If you created your public-private key pair through Enigmail, you were asked at the end of the creation process if you wanted to create a revocation certificate for the key pair. If you believe your key pair has been compromised, you have the ability to revoke the keys by importing the key pair’s revocation certificate into Enigmail, thereby permanently nullifying the private key. If you have uploaded the public key to a key server, you can use the revocation certificate to revoke the public key by uploading the revocation certificate to the key server.

9. Create a revocation certificate.  Open the Key Management window by selecting OpenPGP and Key Management, and then select the key pair you wish to create a revocation certificate for. Select Generate then Revocation Certificate or right-click on the key and select Generate & Save Revocation Certificate. You are prompted to choose a location to save the certificate.

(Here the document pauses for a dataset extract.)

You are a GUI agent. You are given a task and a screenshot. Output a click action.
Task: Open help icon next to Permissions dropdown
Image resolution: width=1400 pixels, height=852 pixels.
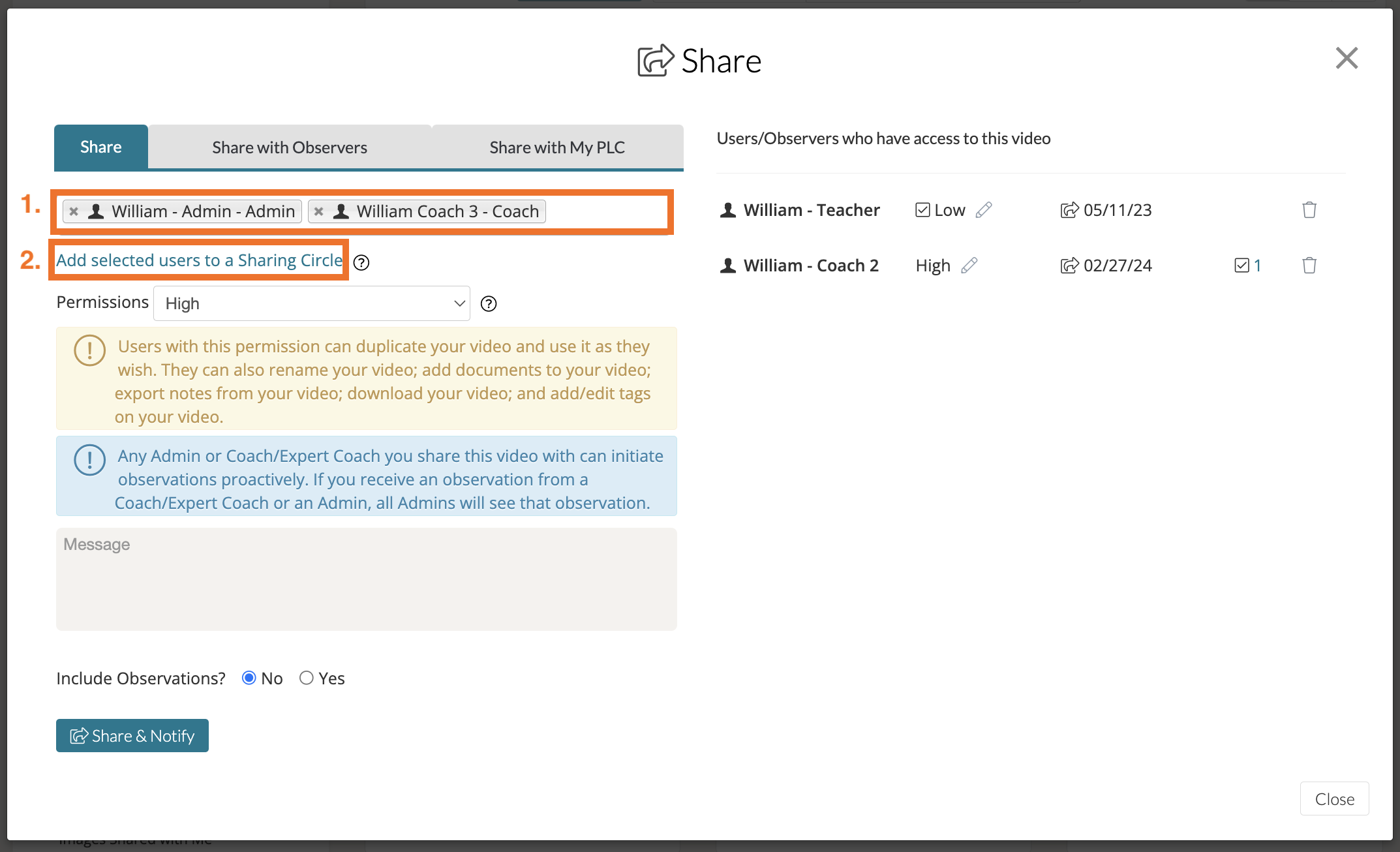tap(489, 304)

It is best to save the revocation certificate to some type of removable media that is kept in a safe place. Select the destination folder, and click Save.



10. Revoke a key pair. Open the Key Management window by selecting OpenPGP then select Key Management, and then select the key you wish to revoke. Select Edit and Revoke Key (alternatively, right-click on the key and select Revoke Key.)



You will be prompted to allow OpenPGP to create and import a revocation certificate, which must be done to complete the revocation process. Select Yes to continue with the revocation process.



After the key has been revoked the key listing becomes italicized, gray, and marked as “(revoked).” At this point, the private key has been permanently revoked. After you have revoked the key on your system you must also revoke the corresponding key on the server to prevent anybody from using this old key.

11. Revoke a Key on Server. To revoke a public key open the Key Management window and select right click the key you just made a revocation certificate for and select Upload Public Keys to Server. This will upload the revocation certificate to notify others that you are no longer using that certificate.

While key servers provide a convenient, centralized repository for public keys, the management of the repository itself is the responsibility of individual users. While this decentralized approach works fine for such tasks as making valid keys available or signing each other keys, a broadly-defined search of any one of the key servers reveals the problem of cleaning up old keys. The assumption was that individual users would take responsibility of managing the removal of old keys, either by revoking the keys manually or setting an expiration date whereby the keys would be dropped by the server. Instead, many keys were set to never expire; furthermore, their owners often have either lost the private keys and/or revocation certificates or cannot remember the required passphrases.

The reality is that many of the keys on the key server may no longer be valid, and there is no way to delete the invalid keys without the revocation certificate. Managers of the key servers refuse to take requests to remove keys because they have no way to identify you as the true owner of the key, and key servers generally synchronize their keystores among each other; if a key is removed from one server, the synchronization algorithm will dutifully copy the “missing” key from another server.